Гераклид в очередной раз пытался что-то втолковать Флавии. Та заливисто хохотала и махала на художника рукой. До мошенника донеслось «Ой, да ладно», сказанное с неповторимой интонацией.

Леонид с Александром в одной руке и свитком в другой спускался по трапу. Рядом с ним шел Парокл, который… нес дорожные сумки. «Пожалуй, он единственный, кто об этом подумал», – Юлиус почувствовал легкий укол совести.

– Я заберу свиток и скопирую, чтобы отдать заказчику, когда он появится, – Фавн продолжал улыбаться, но цепко следил за Корпсом. Он сделал шаг к ученику, протянул руку… но тот, вместо шага навстречу, синхронно отошел назад.

– Что такое? Я всего лишь хочу скопировать свиток. Мы же так договаривались.

– Почему я сам не могу это сделать? – Юлиус отступил еще на шаг.

Ответная ухмылка Фавна не обещала ничего хорошего.

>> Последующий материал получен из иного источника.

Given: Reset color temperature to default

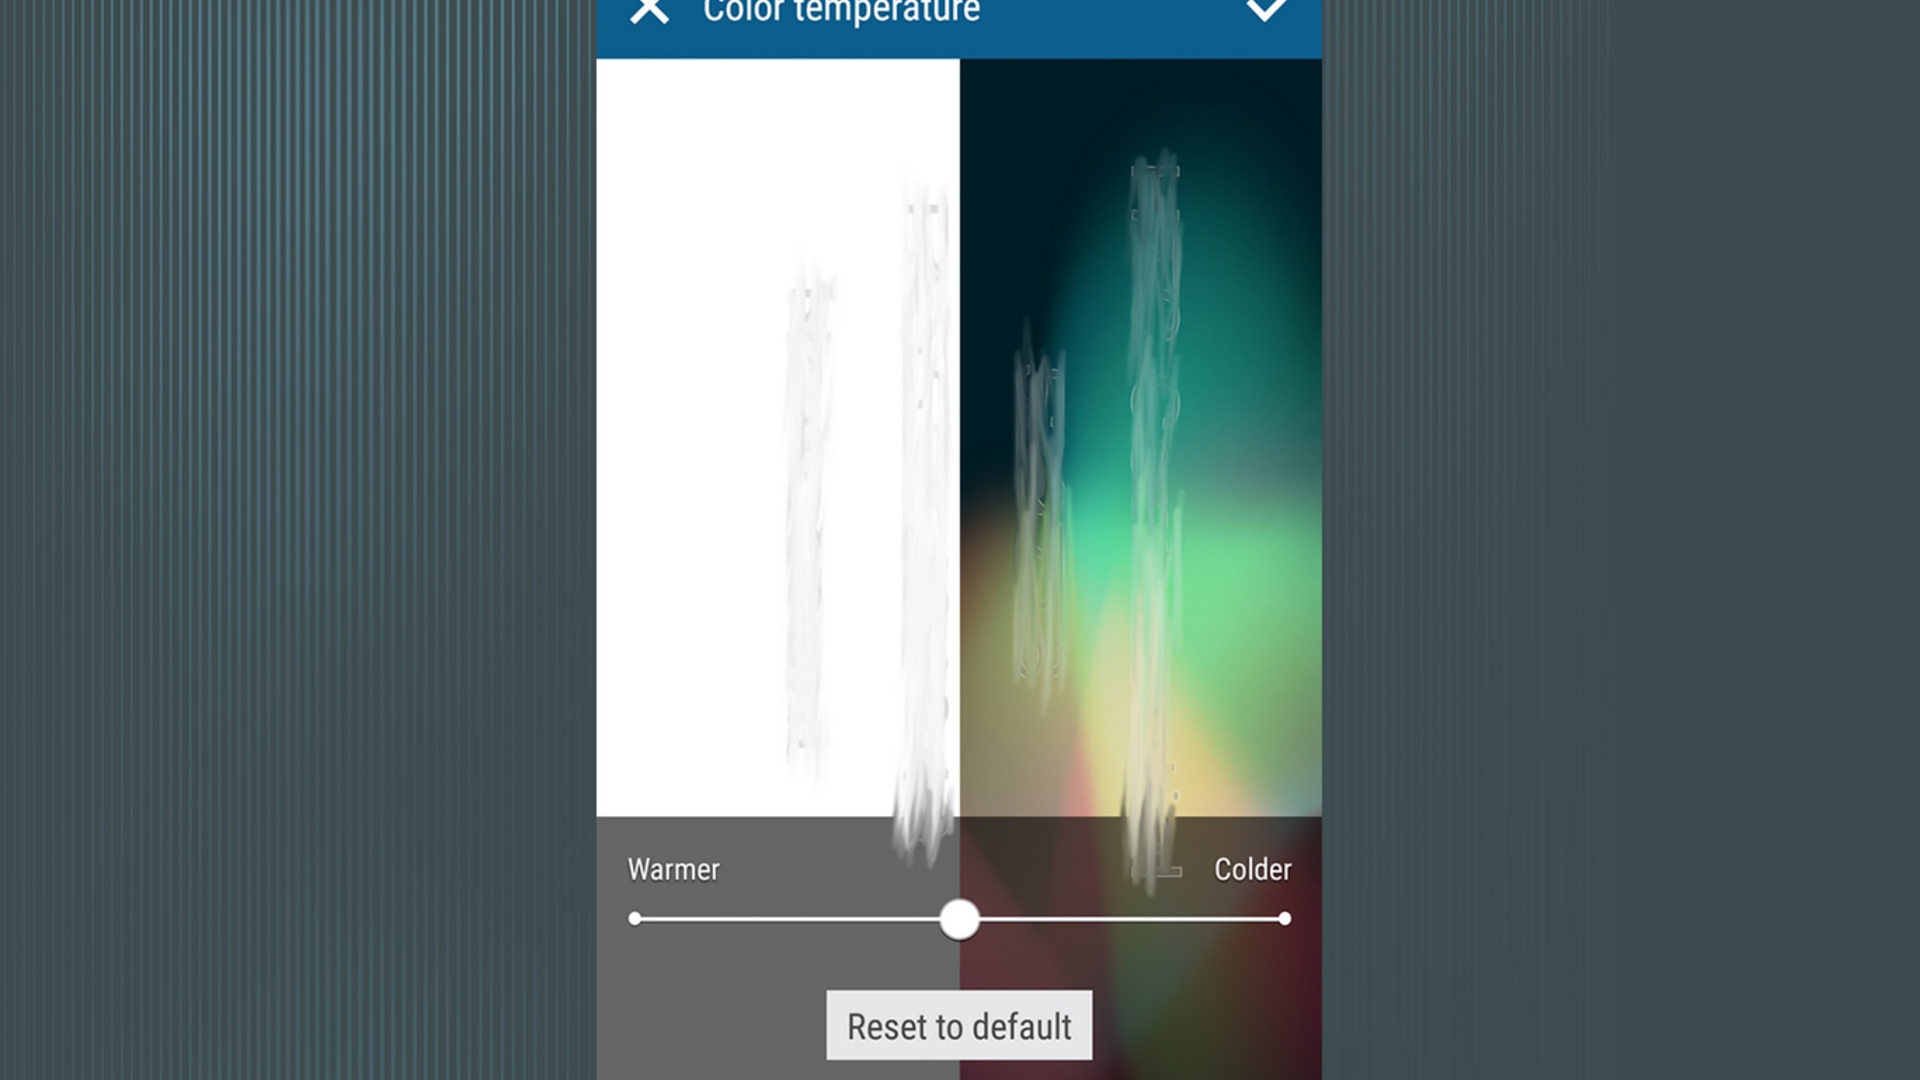Looking at the screenshot, I should (x=959, y=1026).
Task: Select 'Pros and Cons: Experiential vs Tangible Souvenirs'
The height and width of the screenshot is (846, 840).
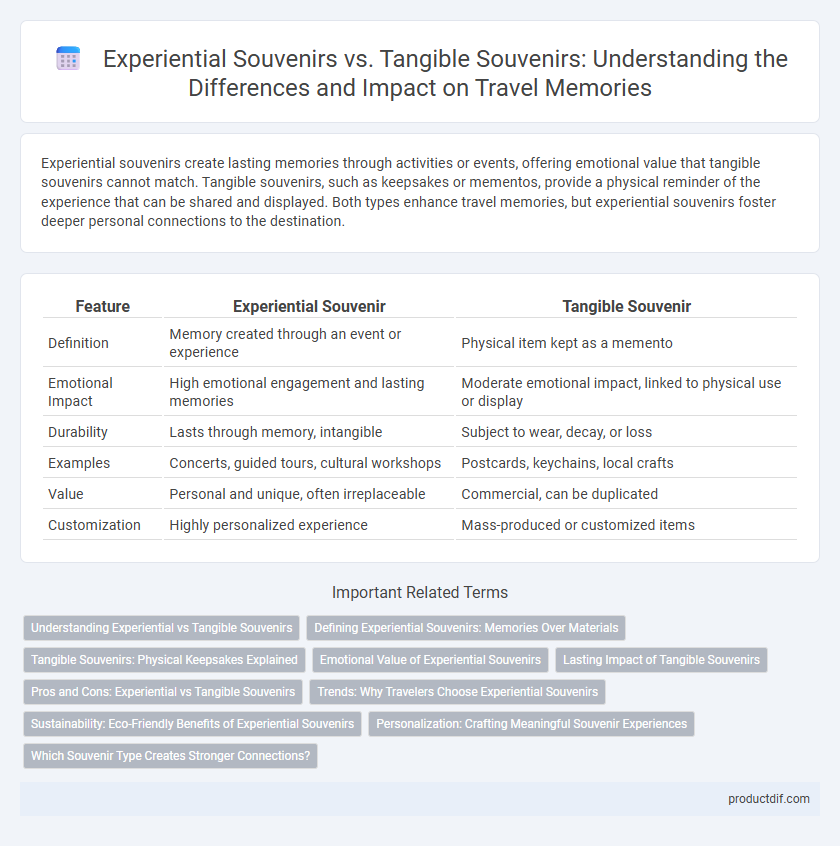Action: 163,692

«Ага, – лихорадочно рассуждал Корпс, прикидывая шансы на успешное отступление без потери свитка. Шансы казались удручающе малыми. – Значит, насчет копии дорогой учитель меня тоже надул».

– Сделку можно считать аннулированной, смекаете?

Юлиус еще никогда не был так рад голосу Парокла. Возможно, именно из-за этой радости смысл фразы дошел до мошенника не сразу.

– А, так вы уже вместе. Что же ты сразу не сказал? – Фавн кивнул Диосу и улыбнулся.

Правый угол рта у старого мошенника подрагивал – увидев это, Юлиус впал в легкую панику. Когда у старого пройдохи, который обычно великолепно себя контролировал, начинался нервный тик, это могло значить одно из двух: либо он настолько зол, что в ближайшие пять минут кто-то из присутствующих отравится на прогулку по Елисейским, либо Фавн очень удивлен.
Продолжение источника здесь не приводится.